__LISTE DES TÂCHES__
#1 Traduisez en anglais cette phrase du texte sur Baïkonour : « Cette chanson fredonnée pourrait servir de fond à ces photographies qui disent plus que le commentaire… »
#2 D'après le texte sur Baïkonour, quelle est la nationalité du photographe Andrew Mac Connel ?

__TEXTE SOURCE__
Histoire et société

Dieu me pardonne c'est son métier

L’histoire en image de Baïkonour la soviétique…

Que reste-t-il de nos amours ? Cette chanson fredonnée pourrait servir de fond à ces photographies qui disent plus que le commentaire… Un monde rouillé sans cesse envahi par la nature dans lequel ce qui était conçu pour la guerre devenait à cause du rêve, de l’utopie encore et toujours présente l’immense aventure de ‘humanité derrière Gagarine… Oui l’URSS et le socialisme, tel qu’il demeure dans ma mémoire a été ce bricolage, cette manière adolescente de partir à l’assaut du ciel dans des steppes marquées par le chamanisme… Oui le chamanisme! Comment se fait-il que l’altaï le lieu d’où partirent toutes les migrations y compris les Huns, les nomades avec leurs troupeaux soient ceux où le communisme, la défense de la patrie demeure encore aujourd’hui la plus forte ? Le socialisme soviétique non marchand dans lequel objets, hommes nature prennent un autre sens mystérieux… Pourtant pris dans la loi de la valeur du capital avec la domination US et son marketing design… Il faut quitter les bobos de Moscou et de saint Petesbourg, voir ces multiples peuples… Le photographe, Andrew Mac Connel ,cet irlandais, John Ford ou mieux Huston, avec ce film splendide “l’homme qui voulait être roi” y revient sans cesse il a perçu que le réalisme socialiste et le surréalisme du concret, c’est un réel de plus…Face à un Elon Musk, capricieux Citizien Khan à la recherche du jouet de son enfance, il y a eu ce rêve collectif qui quoiqu’en dise la conclusion du texte est là dans sa modestie, sa relation à la nature comme des gamins se faisant une cabane et une cariole pour se construire un monde adolescent avec des rebuts. Quand vous avez vécu la période spéciale à Cuba vous savez la faim mais aussi la pénurie de tout et combien chaque objet y prend le sens du partage et du merveilleux, vous découvrez la créativité et l’art de la transmutation des restes comme par magie, cet Irlandais a du y reconnaitre son propre parcours comme l’immense majorité de l’humanité… (note et traduction de danielle Nleitrach)

Un enfant portant un masque facial dans une cour sablonneuse remplie de débris.

__DONNÉES RECUEILLIES__
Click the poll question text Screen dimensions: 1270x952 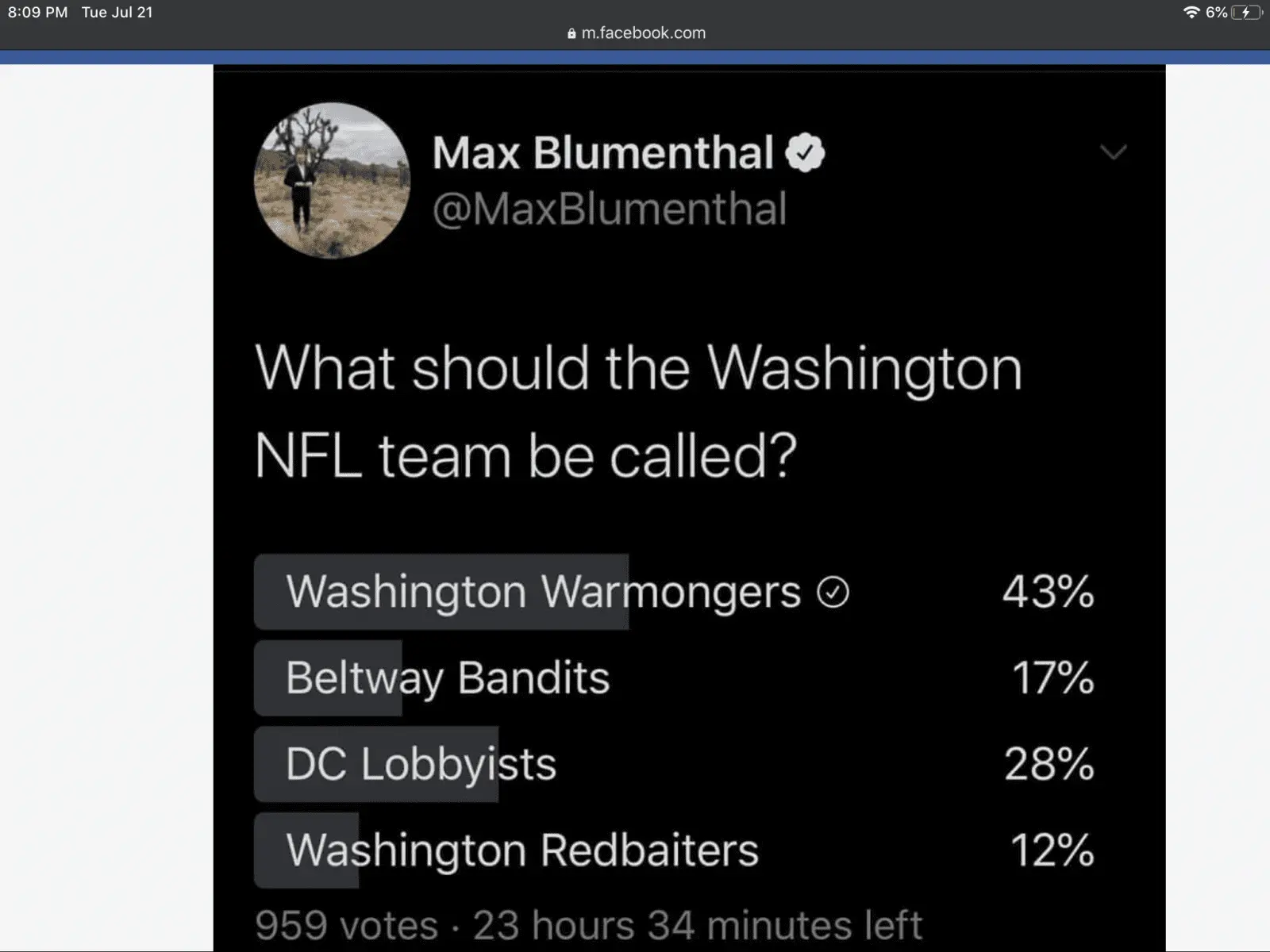point(638,412)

__RÉPONSES__
#1 This hummed song could serve as a backdrop to these photographs, which say more than the commentary…

#2 Il est irlandais.